渡辺綱と茨木童子の戦い 一条戻橋



茨木童子が出現するのは、堀川にかかる一条戻橋(いちじょうもどりばし)の上というパターン。若い美女が道に困っていたため、渡辺綱が馬に乗せてやると、女は突然鬼の姿になって綱の髪の毛を掴み、空中に飛び上がって愛宕山(あたごやま、あたごさん)に連れ去ろうとした。綱は慌てず名刀・髭切(ひげきり)で鬼の腕を切って難を逃れた。



綱は、切り取った鬼の腕を源頼光に見せた。頼光が陰陽師安部晴明だとする話もある)に相談したところ、「必ず鬼が腕を取り返しにやって来るから、七日の間家に閉じこもり物忌みをし、その間は誰も家の中に入れないように」と言われた。それから数日間、茨木童子はあらゆる手を用いて綱の屋敷へ侵入しようとするが、綱の唱える仁王経(にんのうきょう)や護符(ごふ、ごふう)の力で入ることができなかった。



ついに七日目の晩になって、摂津の国から綱の伯母・真柴(ましば。
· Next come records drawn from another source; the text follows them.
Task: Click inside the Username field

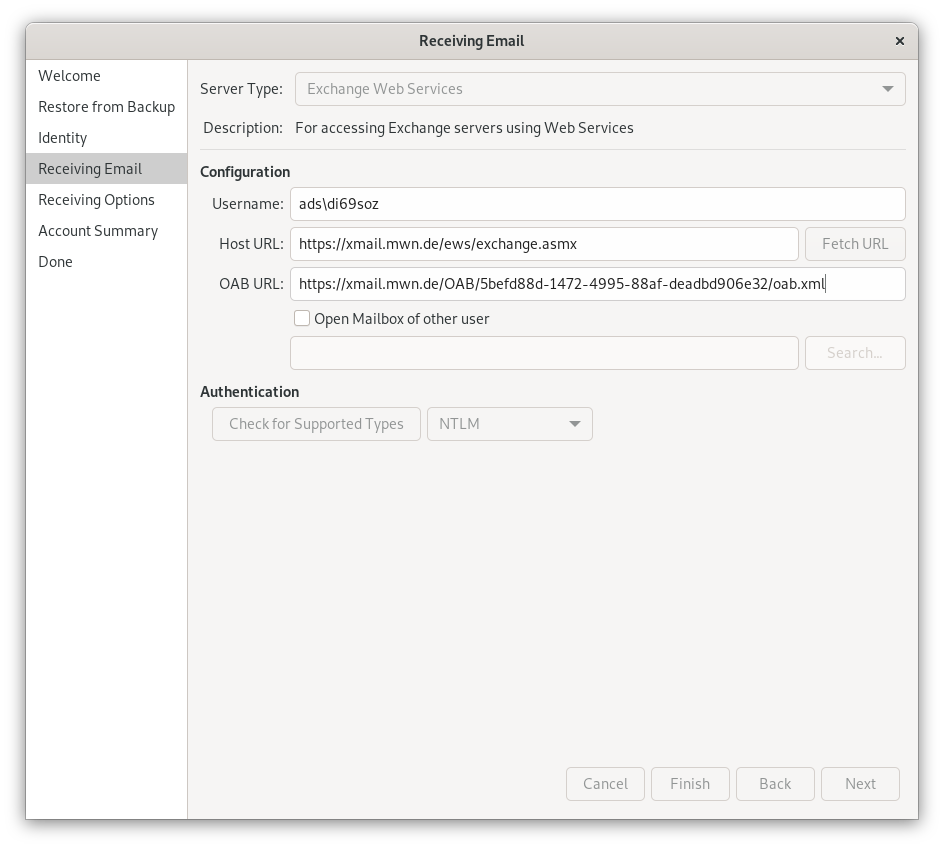Action: point(597,203)
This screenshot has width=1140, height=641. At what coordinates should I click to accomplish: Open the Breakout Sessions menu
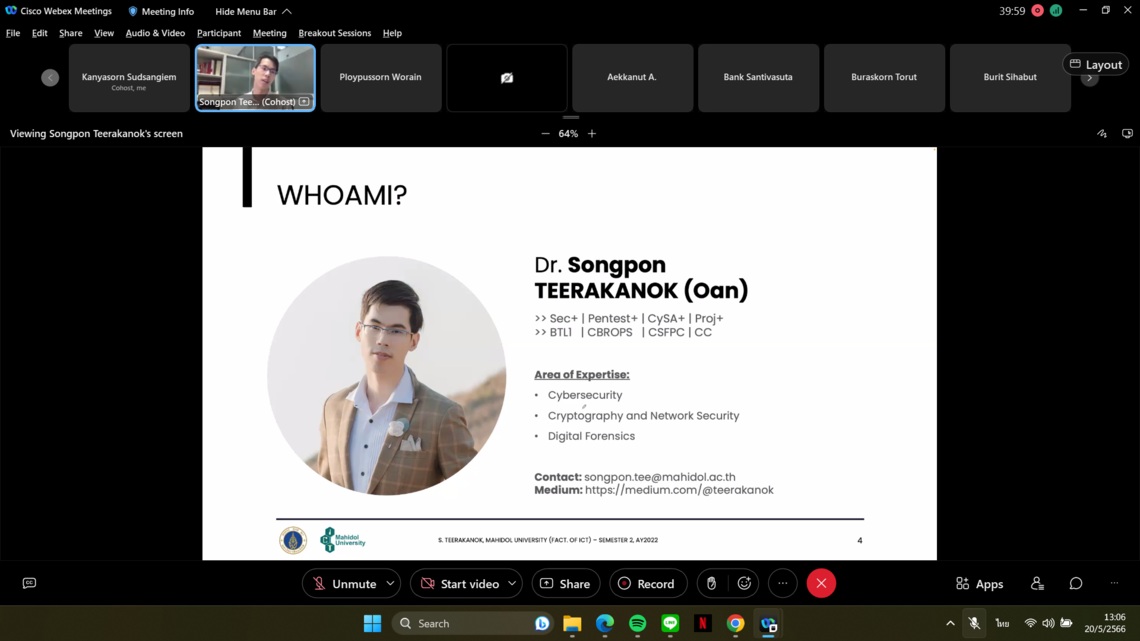click(334, 33)
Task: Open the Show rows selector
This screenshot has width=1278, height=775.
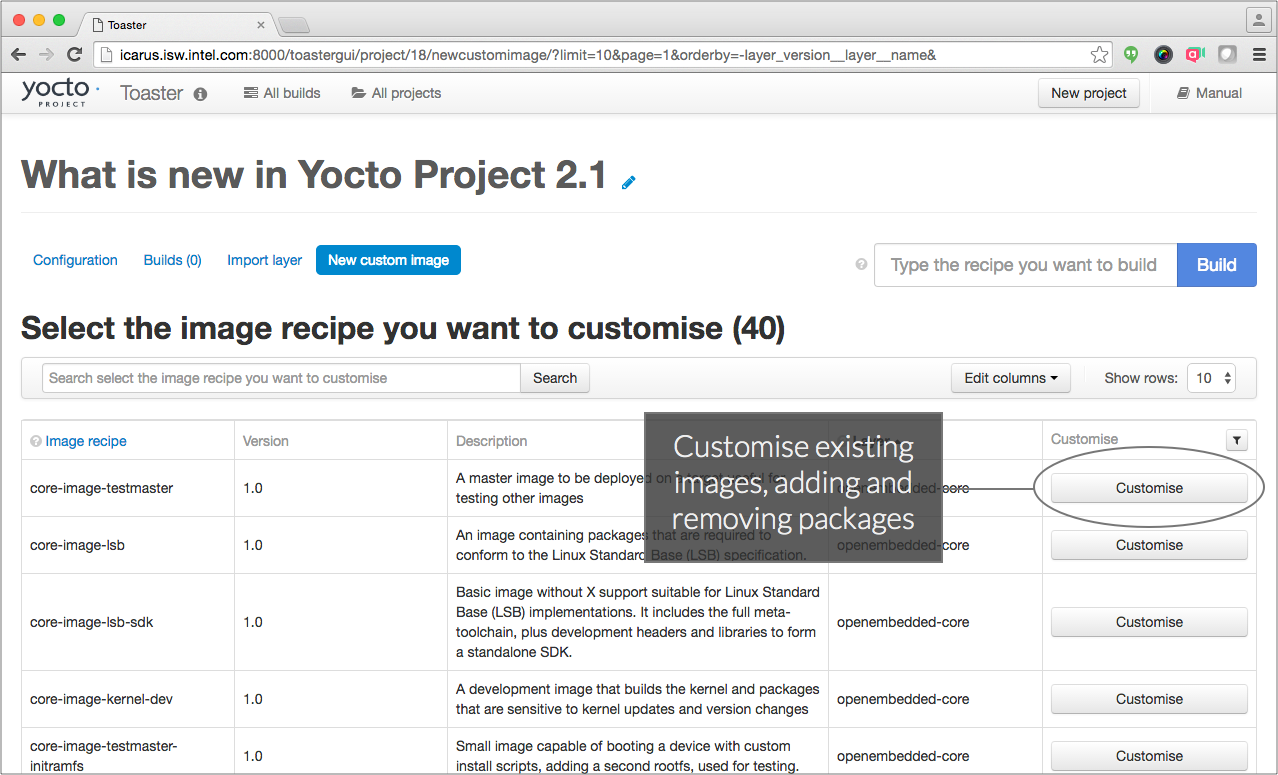Action: [x=1211, y=378]
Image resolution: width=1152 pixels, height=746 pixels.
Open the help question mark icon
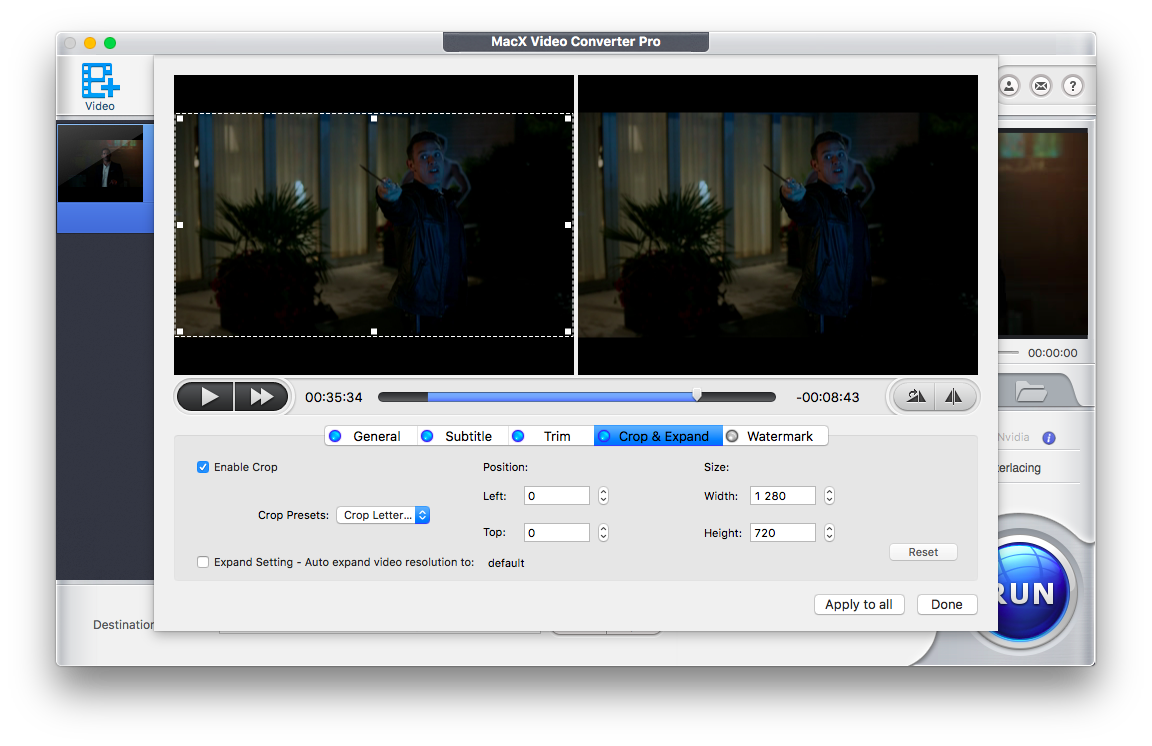click(1072, 86)
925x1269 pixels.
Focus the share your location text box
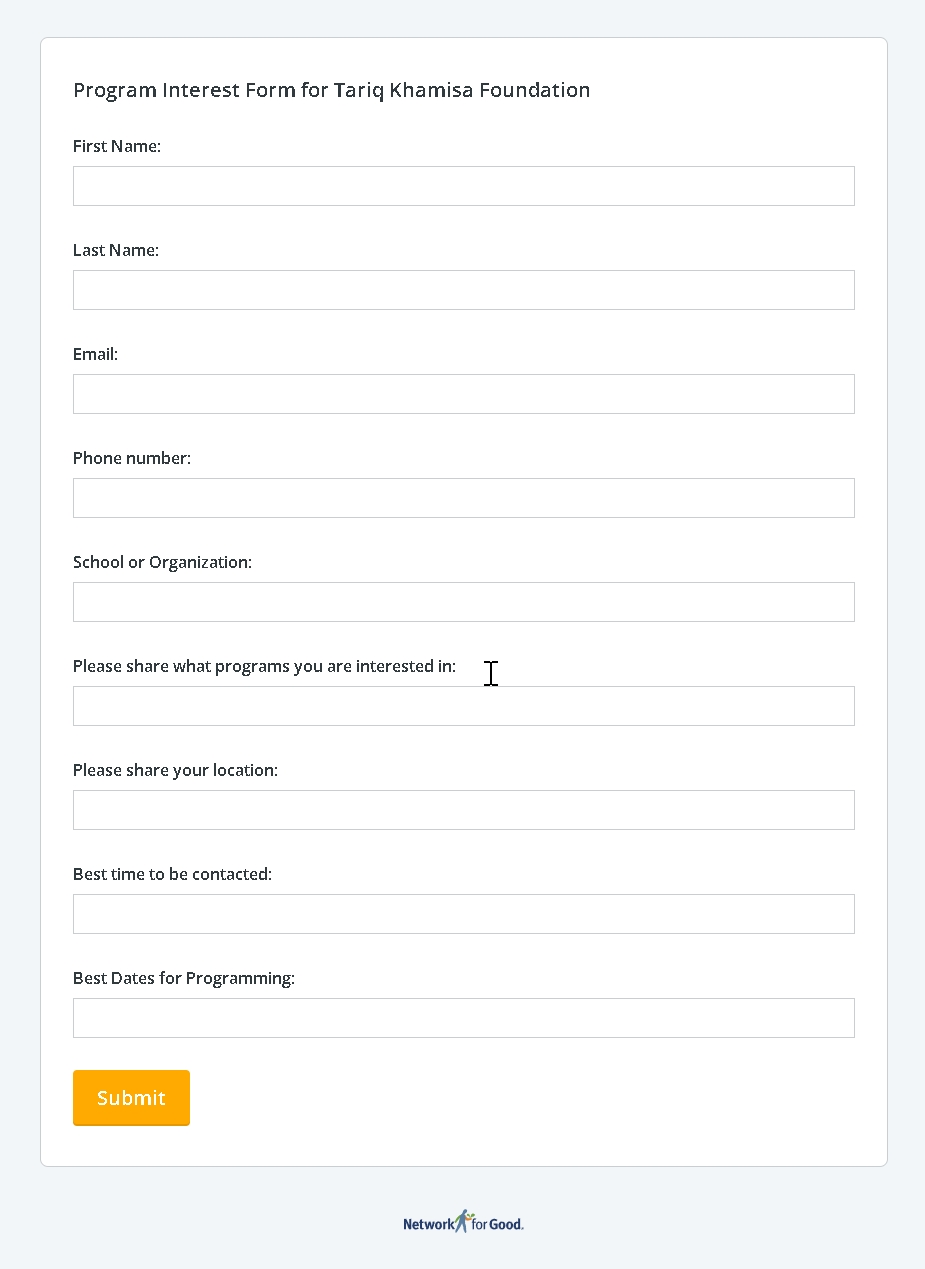point(464,810)
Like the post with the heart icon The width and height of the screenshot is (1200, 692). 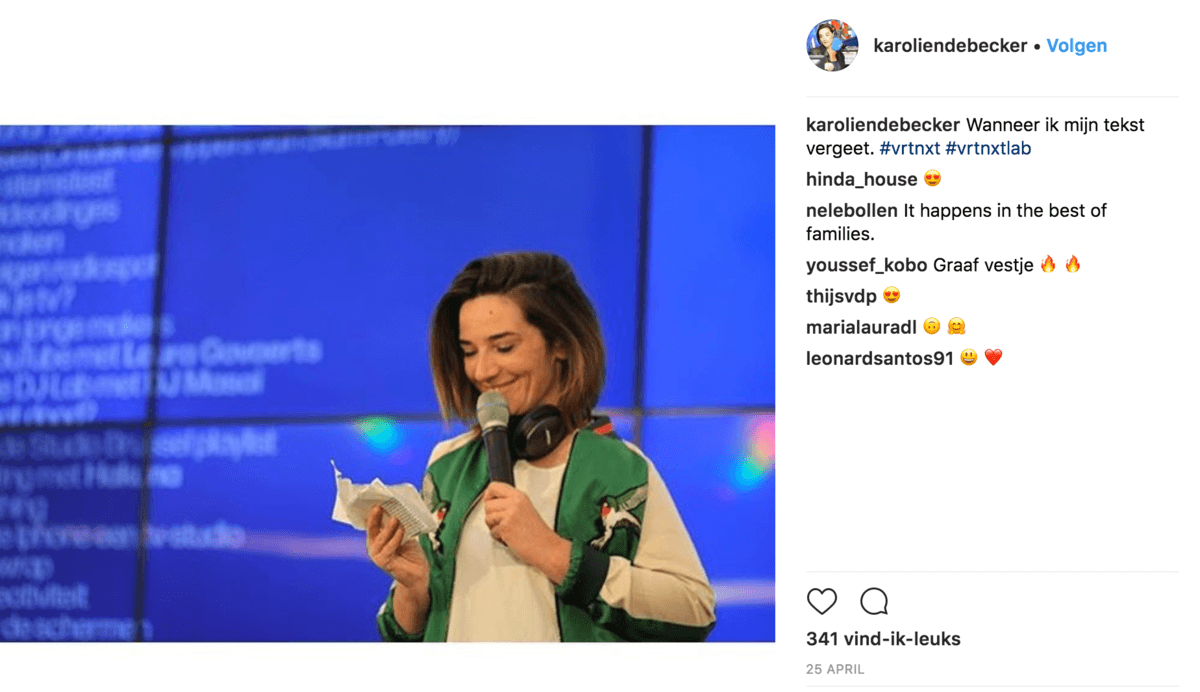(822, 601)
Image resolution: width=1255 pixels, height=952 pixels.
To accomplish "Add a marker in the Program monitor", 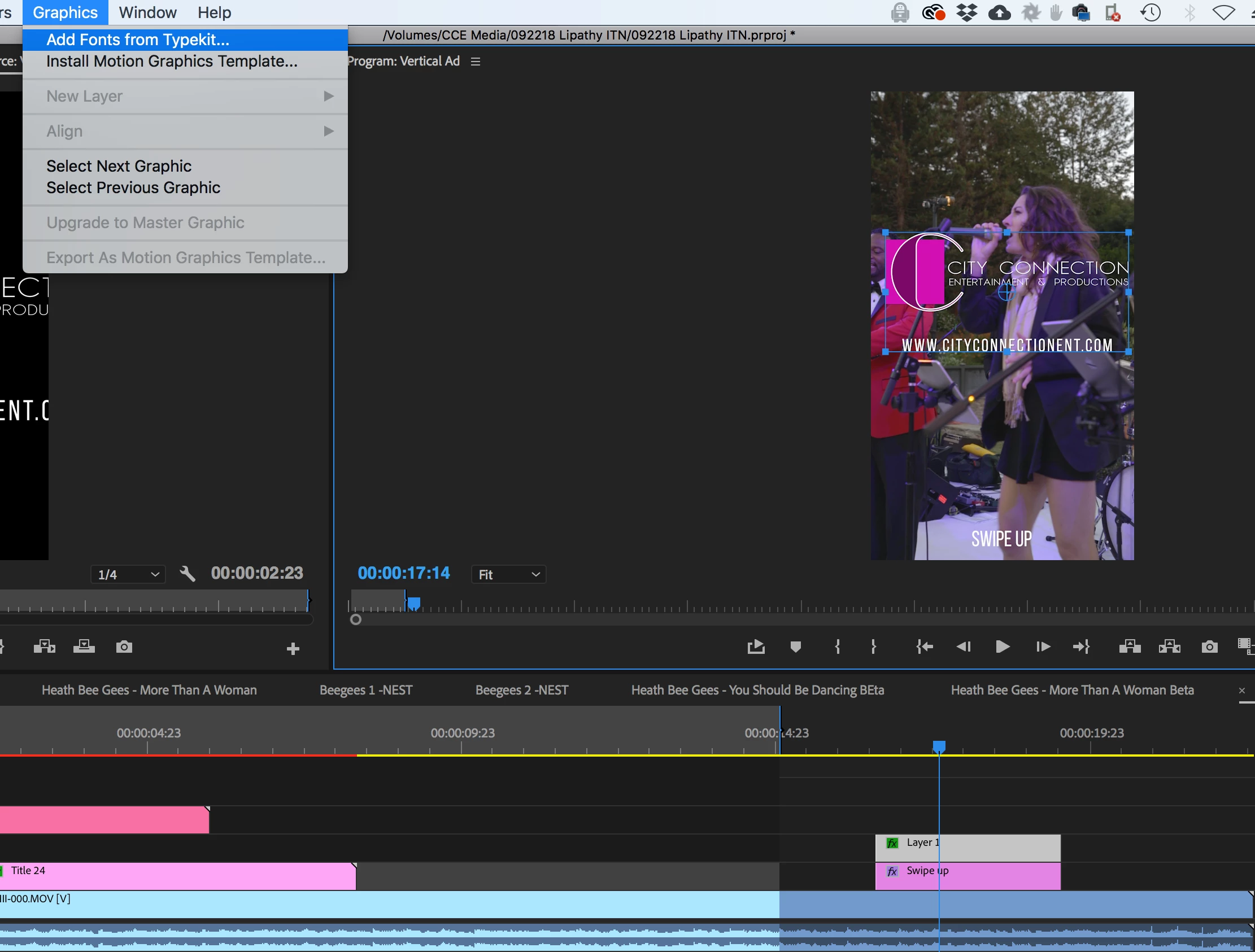I will [795, 647].
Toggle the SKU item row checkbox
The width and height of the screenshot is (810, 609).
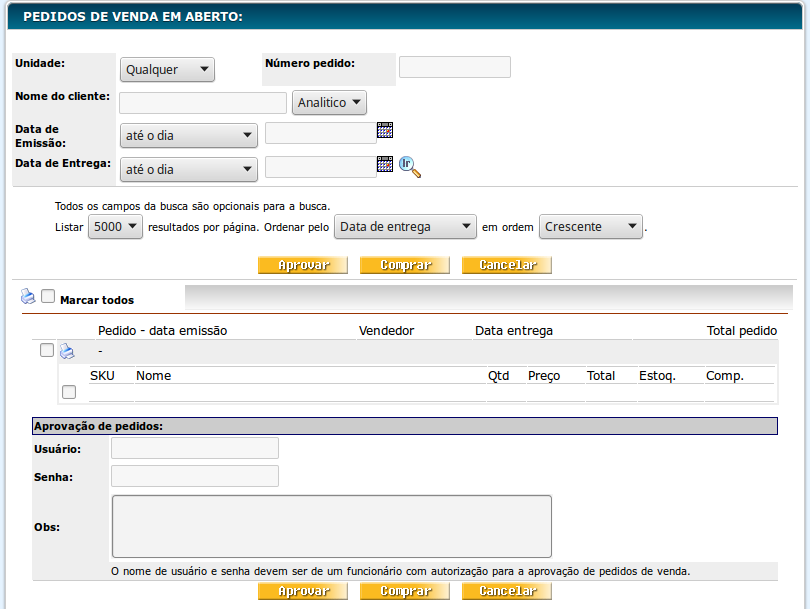click(69, 392)
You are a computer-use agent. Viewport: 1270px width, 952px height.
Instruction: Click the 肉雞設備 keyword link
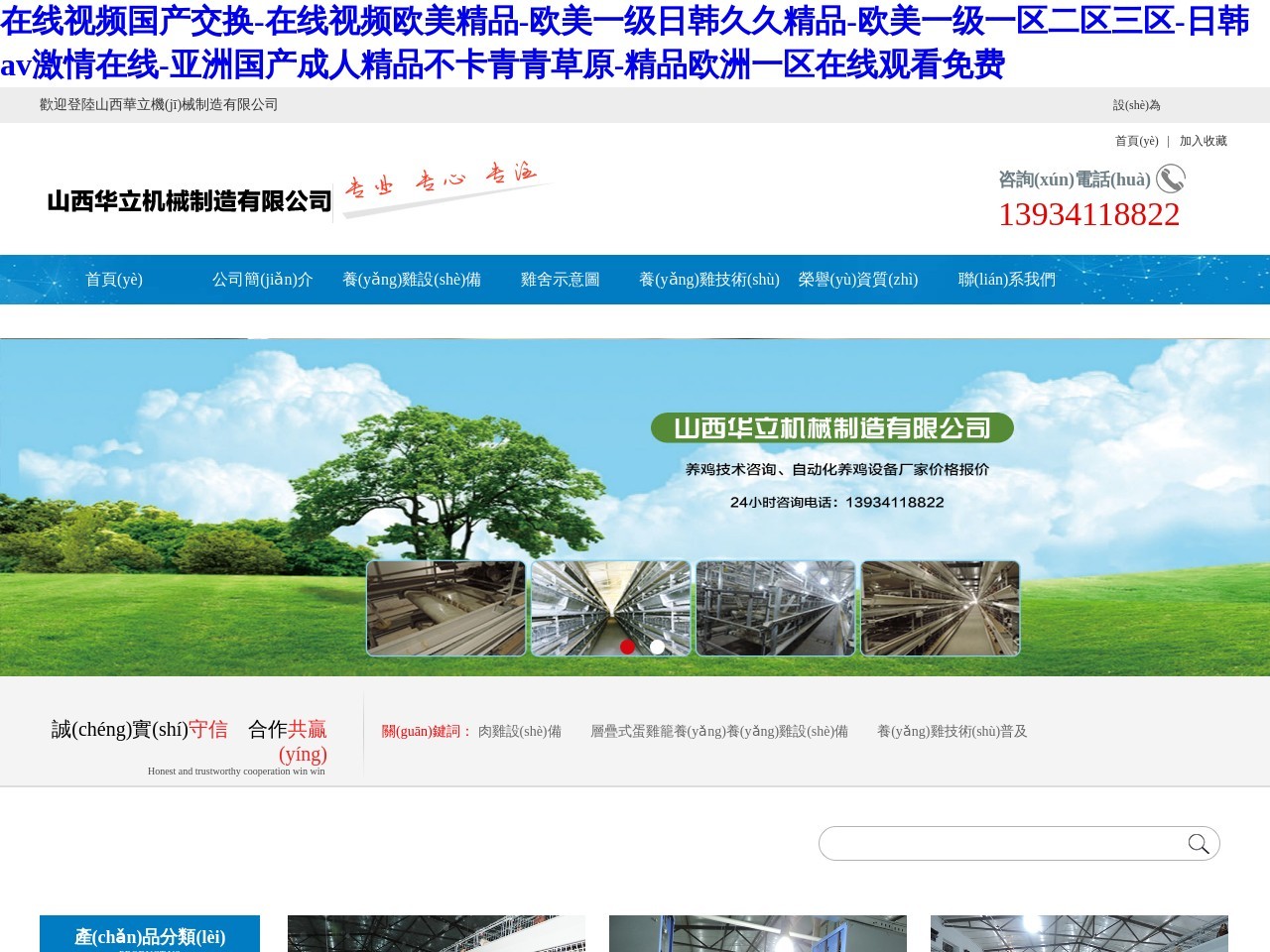tap(519, 732)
伯母ではなく養母が来るという話もある)が綱の屋敷にやってきた。綱は事情を話し決して伯母を屋敷に入れなかったが、年老いた伯母は「幼いころ大切に育てた報いがこの仕打ちか」と嘆き悲しんだので綱は仕方なく言いつけを破って伯母を屋敷に入れる。ところが、この伯母は実は茨木童子の化けた姿だった。伯母の姿のまま、綱が切り取ったと言う鬼の腕を見たいと言い、封印された唐櫃から出されてきた腕を手にとってじっくり見ていると、突然伯母は鬼の姿に戻った。そして腕を持ったまま飛び上がり、破風を破って空の彼方に消えたという。